▸ **Problem**:
Each line of the material below should be retyped precisely as it appears.

▸ **Dataset entries**:

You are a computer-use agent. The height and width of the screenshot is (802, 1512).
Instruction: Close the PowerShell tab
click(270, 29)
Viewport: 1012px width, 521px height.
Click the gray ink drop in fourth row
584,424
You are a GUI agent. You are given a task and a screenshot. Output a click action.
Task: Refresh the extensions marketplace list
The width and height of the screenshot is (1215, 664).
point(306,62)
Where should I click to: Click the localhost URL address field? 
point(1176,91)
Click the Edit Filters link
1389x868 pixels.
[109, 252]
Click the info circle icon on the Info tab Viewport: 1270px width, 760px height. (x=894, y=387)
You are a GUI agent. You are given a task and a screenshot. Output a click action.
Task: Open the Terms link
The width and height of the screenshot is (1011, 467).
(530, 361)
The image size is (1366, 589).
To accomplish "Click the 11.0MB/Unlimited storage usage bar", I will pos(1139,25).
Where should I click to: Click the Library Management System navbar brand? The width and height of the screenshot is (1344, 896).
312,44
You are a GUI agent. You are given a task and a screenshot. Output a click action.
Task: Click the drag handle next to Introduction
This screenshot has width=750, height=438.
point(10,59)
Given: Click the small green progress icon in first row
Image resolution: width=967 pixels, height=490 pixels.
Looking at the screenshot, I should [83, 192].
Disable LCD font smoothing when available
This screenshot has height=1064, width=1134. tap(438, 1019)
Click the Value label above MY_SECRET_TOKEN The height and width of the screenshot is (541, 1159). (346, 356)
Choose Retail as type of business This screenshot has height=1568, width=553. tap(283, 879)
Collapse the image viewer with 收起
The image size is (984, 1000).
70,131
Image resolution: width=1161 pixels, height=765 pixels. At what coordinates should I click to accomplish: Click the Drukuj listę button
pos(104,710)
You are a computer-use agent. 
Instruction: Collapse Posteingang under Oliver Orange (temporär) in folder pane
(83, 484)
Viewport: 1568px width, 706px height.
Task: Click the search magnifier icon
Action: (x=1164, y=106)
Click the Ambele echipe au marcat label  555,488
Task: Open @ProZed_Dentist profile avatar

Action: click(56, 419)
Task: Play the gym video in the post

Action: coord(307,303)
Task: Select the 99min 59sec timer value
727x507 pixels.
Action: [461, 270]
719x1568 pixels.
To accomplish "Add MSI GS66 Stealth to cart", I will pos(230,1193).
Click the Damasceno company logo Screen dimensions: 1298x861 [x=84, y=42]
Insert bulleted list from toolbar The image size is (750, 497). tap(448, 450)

▸ **Exercise result**:
You are a computer-use agent. The height and width of the screenshot is (802, 1512).
Instruction: Close the PowerShell tab
click(270, 29)
Viewport: 1012px width, 521px height.
Click the gray ink drop in fourth row
584,424
You are a GUI agent. You are given a task and a screenshot. Output a click action.
Task: Refresh the extensions marketplace list
The width and height of the screenshot is (1215, 664).
point(306,62)
Where should I click to: Click the localhost URL address field? 
point(1176,91)
Click the Edit Filters link
1389x868 pixels.
[109, 252]
Click the info circle icon on the Info tab Viewport: 1270px width, 760px height. (x=894, y=387)
You are a GUI agent. You are given a task and a screenshot. Output a click action.
Task: Open the Terms link
The width and height of the screenshot is (1011, 467).
(530, 361)
The image size is (1366, 589).
To accomplish "Click the 11.0MB/Unlimited storage usage bar", I will pos(1139,25).
Where should I click to: Click the Library Management System navbar brand? The width and height of the screenshot is (1344, 896).
312,44
You are a GUI agent. You are given a task and a screenshot. Output a click action.
Task: Click the drag handle next to Introduction
This screenshot has width=750, height=438.
point(10,59)
Given: Click the small green progress icon in first row
Image resolution: width=967 pixels, height=490 pixels.
Looking at the screenshot, I should [83, 192].
Disable LCD font smoothing when available
This screenshot has height=1064, width=1134. tap(438, 1019)
Click the Value label above MY_SECRET_TOKEN The height and width of the screenshot is (541, 1159). (346, 356)
Choose Retail as type of business This screenshot has height=1568, width=553. tap(283, 879)
Collapse the image viewer with 收起
The image size is (984, 1000).
70,131
Image resolution: width=1161 pixels, height=765 pixels. At what coordinates should I click to accomplish: Click the Drukuj listę button
pos(104,710)
You are a computer-use agent. 
Instruction: Collapse Posteingang under Oliver Orange (temporär) in folder pane
(83, 484)
Viewport: 1568px width, 706px height.
Task: Click the search magnifier icon
Action: (x=1164, y=106)
Click the Ambele echipe au marcat label  555,488
Task: Open @ProZed_Dentist profile avatar

Action: click(56, 419)
Task: Play the gym video in the post

Action: coord(307,303)
Task: Select the 99min 59sec timer value
727x507 pixels.
Action: [461, 270]
719x1568 pixels.
To accomplish "Add MSI GS66 Stealth to cart", I will pos(230,1193).
Click the Damasceno company logo Screen dimensions: 1298x861 [x=84, y=42]
Insert bulleted list from toolbar The image size is (750, 497). tap(448, 450)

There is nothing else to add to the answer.